Leon Hess Comprehensive Secondary School is a secondary school located in Castries, Saint Lucia. The school was established on 26 October 1985 by a donation to the Saint Lucian government from Leon Hess. The school's present principal is Mr. Rohan Lubon and its first principal was Mrs. Jane Bourne. The school's team (house) colours are as follows:

Lewis, which was named after Sir. Arthur Lewis (blue), was changed to the Ellis house on October 2016; which was named after former principal Mr. Rupert Ellis.

Houses 
Jesse which was named after father Charles Jesse (red).

Bourne which was named after Mrs. Jane Bourne (green).

Leon which was named after Mr.

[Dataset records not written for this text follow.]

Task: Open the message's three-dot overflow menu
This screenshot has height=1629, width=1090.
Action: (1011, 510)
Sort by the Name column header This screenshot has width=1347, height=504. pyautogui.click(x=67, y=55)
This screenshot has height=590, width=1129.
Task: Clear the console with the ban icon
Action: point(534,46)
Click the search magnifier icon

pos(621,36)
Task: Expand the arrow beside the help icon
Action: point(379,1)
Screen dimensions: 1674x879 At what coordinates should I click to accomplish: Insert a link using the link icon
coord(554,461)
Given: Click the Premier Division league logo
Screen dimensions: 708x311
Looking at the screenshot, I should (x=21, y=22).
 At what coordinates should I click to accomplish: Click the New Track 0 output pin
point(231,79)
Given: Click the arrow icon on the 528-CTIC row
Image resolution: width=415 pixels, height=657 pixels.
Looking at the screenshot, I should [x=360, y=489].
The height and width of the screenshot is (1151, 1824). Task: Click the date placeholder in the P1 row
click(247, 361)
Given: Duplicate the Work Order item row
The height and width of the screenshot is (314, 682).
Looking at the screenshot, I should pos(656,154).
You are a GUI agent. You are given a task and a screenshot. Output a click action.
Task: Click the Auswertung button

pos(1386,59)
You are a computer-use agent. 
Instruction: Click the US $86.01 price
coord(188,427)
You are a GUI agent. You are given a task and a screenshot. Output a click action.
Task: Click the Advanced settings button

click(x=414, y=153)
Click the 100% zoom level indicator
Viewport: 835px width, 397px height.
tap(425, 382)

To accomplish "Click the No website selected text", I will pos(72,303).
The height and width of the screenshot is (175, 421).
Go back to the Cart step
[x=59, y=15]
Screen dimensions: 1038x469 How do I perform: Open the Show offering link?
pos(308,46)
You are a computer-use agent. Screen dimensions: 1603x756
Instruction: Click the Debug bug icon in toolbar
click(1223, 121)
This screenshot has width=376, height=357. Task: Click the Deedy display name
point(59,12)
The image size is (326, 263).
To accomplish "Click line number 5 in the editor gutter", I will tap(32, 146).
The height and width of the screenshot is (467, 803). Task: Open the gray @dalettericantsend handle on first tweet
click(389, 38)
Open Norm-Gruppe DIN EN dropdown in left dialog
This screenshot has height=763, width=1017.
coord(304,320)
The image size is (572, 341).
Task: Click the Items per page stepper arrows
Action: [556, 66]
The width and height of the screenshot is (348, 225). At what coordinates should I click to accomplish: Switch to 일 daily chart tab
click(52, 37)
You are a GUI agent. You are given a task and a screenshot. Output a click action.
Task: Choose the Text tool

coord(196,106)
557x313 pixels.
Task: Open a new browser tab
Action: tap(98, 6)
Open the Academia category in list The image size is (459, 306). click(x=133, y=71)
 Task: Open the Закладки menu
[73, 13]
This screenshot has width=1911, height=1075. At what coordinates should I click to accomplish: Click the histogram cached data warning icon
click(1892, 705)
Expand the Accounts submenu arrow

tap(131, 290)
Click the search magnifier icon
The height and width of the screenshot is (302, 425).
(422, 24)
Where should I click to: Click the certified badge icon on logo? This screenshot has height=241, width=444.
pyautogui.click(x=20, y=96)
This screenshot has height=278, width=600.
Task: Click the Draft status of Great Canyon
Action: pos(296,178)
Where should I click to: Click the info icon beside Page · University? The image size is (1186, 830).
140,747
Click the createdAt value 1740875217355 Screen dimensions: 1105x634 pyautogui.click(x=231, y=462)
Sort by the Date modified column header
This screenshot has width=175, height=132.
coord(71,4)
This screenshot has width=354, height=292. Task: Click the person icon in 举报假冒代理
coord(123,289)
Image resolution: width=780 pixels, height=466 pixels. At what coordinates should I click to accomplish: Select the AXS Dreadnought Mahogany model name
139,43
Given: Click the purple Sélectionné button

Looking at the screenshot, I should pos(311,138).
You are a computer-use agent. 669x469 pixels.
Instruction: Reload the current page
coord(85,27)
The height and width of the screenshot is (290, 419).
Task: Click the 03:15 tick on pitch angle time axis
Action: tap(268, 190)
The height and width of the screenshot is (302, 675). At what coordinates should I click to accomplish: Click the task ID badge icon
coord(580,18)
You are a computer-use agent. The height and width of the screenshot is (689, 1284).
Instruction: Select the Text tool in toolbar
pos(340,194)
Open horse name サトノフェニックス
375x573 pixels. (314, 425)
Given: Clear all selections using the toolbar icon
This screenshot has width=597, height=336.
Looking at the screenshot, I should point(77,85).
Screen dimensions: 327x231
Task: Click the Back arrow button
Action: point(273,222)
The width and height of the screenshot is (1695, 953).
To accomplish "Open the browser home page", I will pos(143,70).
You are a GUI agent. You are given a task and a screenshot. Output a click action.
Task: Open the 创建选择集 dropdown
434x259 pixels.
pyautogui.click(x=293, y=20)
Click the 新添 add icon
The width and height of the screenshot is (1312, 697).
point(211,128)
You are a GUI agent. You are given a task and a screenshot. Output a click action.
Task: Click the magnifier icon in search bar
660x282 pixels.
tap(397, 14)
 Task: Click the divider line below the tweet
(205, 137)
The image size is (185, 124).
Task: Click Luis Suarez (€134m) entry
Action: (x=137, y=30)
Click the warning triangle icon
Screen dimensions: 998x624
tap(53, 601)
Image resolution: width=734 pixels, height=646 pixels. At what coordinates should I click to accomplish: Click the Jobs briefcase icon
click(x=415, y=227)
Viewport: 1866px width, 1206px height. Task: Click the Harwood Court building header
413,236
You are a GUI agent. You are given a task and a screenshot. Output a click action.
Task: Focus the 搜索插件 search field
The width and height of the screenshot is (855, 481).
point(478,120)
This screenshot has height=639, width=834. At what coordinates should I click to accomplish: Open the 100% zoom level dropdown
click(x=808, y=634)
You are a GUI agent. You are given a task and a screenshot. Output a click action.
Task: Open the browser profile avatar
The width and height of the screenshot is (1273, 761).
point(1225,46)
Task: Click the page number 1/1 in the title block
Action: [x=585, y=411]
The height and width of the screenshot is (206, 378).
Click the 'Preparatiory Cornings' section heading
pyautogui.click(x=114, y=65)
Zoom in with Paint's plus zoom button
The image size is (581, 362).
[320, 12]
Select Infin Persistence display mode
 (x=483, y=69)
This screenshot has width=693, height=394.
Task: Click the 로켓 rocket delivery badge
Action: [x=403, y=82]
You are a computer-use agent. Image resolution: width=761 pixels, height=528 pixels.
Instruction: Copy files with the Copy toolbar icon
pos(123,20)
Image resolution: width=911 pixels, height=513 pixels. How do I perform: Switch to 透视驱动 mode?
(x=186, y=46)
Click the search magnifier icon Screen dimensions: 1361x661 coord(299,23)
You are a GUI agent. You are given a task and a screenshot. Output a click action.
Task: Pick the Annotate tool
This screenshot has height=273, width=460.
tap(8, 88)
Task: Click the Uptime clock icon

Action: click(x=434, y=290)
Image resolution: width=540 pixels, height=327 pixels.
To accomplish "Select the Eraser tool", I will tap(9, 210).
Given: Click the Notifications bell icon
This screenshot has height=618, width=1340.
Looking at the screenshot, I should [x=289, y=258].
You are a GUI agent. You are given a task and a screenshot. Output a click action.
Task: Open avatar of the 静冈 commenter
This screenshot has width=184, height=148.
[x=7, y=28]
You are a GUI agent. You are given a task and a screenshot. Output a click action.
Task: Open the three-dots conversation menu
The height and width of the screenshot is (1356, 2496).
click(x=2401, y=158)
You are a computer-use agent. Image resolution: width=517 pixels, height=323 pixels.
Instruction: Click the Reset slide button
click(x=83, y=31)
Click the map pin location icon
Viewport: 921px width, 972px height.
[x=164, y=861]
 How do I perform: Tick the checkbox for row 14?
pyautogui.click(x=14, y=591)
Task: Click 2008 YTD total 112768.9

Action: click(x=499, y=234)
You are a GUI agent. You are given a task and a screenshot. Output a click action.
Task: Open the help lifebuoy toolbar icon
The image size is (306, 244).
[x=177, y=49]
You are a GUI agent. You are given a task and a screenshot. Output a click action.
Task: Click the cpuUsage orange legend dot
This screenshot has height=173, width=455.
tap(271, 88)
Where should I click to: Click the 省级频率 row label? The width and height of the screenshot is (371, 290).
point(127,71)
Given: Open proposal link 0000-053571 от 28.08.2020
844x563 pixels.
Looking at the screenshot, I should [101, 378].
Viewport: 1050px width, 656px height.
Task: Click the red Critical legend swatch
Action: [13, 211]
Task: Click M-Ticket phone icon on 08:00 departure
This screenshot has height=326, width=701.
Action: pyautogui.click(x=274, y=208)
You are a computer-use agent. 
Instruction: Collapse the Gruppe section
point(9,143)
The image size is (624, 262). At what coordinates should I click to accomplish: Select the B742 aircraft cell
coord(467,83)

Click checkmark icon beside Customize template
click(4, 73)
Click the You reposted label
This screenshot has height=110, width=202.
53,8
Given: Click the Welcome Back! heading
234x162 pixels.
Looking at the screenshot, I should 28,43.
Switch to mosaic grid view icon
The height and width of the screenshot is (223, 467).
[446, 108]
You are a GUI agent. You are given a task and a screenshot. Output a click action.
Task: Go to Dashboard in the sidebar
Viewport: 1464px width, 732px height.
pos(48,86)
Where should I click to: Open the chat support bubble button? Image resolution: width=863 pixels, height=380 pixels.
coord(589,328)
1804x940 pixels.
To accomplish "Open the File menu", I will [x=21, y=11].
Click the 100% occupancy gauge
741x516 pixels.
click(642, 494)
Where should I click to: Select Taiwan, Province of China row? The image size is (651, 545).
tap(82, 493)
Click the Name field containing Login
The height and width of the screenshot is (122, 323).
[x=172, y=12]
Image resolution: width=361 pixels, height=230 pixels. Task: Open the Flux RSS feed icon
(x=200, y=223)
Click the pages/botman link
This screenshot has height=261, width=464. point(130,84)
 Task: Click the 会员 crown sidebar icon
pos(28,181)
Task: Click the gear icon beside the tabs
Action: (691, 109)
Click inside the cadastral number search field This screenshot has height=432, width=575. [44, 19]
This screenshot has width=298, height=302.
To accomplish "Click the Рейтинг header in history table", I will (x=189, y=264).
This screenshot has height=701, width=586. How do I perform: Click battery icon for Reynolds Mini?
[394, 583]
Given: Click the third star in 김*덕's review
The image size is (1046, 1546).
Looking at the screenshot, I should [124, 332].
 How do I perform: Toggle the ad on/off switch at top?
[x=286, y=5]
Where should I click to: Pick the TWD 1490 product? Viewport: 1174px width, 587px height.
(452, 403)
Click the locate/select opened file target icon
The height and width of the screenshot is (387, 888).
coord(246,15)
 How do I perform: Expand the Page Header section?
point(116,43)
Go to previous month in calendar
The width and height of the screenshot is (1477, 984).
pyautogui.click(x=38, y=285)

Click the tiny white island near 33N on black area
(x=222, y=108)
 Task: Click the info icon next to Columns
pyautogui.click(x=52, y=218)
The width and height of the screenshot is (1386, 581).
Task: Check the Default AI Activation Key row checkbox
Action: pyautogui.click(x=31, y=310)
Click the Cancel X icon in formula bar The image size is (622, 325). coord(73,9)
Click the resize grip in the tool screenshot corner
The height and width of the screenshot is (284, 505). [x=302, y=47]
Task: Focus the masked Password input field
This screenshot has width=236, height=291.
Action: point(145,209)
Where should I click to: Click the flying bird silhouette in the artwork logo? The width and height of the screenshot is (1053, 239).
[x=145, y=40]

Leon Hess (yellow).

Motto 
The school's motto is "Education for Service".

Notable alumni
 Johnson Charles 

 Kenson Casimir

 Julien Alfred

 Menissa Rambally, politician

References

External links
"Leon Hess Comprehensive Secondary School". The Voice. 25 September 2010.
"Leon Hess Comprehensive Secondary School observes 25 years of existence". St. Lucia Government Information Service. 6 October 2010.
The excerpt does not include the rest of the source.